Rows on where targets appear
------------------------------

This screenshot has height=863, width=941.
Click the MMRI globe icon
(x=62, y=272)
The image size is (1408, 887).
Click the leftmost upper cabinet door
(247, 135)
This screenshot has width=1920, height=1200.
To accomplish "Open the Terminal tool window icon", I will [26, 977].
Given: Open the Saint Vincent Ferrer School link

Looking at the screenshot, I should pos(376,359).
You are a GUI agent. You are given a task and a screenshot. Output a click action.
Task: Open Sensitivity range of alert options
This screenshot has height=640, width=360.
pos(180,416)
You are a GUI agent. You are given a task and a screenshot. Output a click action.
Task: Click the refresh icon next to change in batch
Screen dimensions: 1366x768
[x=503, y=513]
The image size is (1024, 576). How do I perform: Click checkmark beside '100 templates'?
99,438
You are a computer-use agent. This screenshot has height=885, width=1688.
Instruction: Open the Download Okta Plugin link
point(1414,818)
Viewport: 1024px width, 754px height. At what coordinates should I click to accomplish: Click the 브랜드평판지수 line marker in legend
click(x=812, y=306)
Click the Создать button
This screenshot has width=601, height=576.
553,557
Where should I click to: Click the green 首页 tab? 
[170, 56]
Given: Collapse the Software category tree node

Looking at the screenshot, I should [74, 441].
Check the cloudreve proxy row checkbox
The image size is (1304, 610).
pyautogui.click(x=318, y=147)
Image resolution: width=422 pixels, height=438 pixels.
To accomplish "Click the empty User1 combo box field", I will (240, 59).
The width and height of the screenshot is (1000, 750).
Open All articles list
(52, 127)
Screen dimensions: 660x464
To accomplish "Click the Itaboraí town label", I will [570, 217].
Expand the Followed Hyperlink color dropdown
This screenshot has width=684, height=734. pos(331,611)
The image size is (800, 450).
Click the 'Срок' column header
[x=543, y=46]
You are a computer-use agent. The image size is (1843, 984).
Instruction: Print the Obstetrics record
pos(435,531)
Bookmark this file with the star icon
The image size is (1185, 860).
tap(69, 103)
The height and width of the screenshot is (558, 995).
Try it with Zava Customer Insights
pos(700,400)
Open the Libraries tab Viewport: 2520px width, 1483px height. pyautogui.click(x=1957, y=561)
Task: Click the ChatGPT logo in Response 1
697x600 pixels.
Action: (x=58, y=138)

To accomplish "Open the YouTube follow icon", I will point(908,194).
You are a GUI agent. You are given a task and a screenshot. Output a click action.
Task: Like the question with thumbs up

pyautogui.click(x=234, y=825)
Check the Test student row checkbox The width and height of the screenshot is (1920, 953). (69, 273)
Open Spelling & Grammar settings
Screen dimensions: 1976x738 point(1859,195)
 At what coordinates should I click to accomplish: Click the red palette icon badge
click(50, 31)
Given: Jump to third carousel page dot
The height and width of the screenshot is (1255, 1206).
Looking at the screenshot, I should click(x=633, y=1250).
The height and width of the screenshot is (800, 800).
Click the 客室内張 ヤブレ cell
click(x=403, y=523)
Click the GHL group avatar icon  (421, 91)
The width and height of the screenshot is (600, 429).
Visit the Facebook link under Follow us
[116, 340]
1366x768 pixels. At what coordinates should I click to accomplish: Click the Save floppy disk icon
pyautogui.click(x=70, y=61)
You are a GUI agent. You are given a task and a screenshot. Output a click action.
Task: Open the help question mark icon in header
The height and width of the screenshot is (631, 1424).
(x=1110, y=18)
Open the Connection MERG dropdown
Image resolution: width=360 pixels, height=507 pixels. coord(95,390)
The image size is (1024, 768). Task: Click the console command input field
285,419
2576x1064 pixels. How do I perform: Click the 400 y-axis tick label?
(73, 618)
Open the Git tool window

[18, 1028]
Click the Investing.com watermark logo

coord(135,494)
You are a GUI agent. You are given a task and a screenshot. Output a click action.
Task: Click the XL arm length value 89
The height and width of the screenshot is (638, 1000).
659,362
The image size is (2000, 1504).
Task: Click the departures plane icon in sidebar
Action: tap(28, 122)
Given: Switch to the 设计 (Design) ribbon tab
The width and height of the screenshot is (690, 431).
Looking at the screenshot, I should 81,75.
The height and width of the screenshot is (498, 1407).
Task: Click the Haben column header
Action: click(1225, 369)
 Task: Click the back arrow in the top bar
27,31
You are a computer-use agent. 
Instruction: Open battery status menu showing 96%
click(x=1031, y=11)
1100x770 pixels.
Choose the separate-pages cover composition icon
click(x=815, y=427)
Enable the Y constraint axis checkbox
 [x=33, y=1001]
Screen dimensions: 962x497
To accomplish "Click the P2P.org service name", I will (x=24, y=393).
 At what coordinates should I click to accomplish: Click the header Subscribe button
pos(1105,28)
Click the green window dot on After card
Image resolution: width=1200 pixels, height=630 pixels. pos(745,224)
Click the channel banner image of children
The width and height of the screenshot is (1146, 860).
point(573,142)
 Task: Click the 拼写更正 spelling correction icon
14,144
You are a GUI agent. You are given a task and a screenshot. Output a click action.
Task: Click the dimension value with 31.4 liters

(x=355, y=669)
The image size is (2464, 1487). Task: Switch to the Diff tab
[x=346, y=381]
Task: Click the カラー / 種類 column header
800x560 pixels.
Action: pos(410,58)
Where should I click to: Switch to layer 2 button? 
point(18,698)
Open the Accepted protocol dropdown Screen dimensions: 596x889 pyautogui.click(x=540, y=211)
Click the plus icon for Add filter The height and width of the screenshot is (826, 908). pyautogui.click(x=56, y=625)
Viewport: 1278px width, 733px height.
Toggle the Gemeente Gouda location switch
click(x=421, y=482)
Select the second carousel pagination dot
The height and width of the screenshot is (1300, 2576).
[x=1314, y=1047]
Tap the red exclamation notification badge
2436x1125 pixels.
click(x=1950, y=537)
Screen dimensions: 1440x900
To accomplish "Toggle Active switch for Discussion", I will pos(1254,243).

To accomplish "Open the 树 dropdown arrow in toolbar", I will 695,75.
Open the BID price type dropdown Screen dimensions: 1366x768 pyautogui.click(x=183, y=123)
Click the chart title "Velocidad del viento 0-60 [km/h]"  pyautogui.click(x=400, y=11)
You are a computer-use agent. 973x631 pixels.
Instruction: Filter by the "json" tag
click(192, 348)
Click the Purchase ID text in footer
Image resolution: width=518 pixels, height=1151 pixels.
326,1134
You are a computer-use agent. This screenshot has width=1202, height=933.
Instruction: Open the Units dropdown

------------------------------

Recast the lines above as a Markdown table with the columns "n" and "Line." Begin at the line that contains "has height=885, width=1688.", stop after the line that contains "Looking at the screenshot, I should [74, 441].", and leave out blank lines.

| n | Line |
|---|---|
| 1 | You are a computer-use agent. This screenshot has height=885, width=1688. |
| 2 | Instruction: Open the Download Okta Plugin link |
| 3 | point(1414,818) |
| 4 | Viewport: 1024px width, 754px height. At what coordinates should I click to accomplish: Click the 브랜드평판지수 line marker in legend |
| 5 | click(x=812, y=306) |
| 6 | Click the Создать button |
| 7 | This screenshot has width=601, height=576. |
| 8 | 553,557 |
| 9 | Where should I click to: Click the green 首页 tab?  |
| 10 | [170, 56] |
| 11 | Given: Collapse the Software category tree node |
| 12 | Looking at the screenshot, I should [74, 441]. |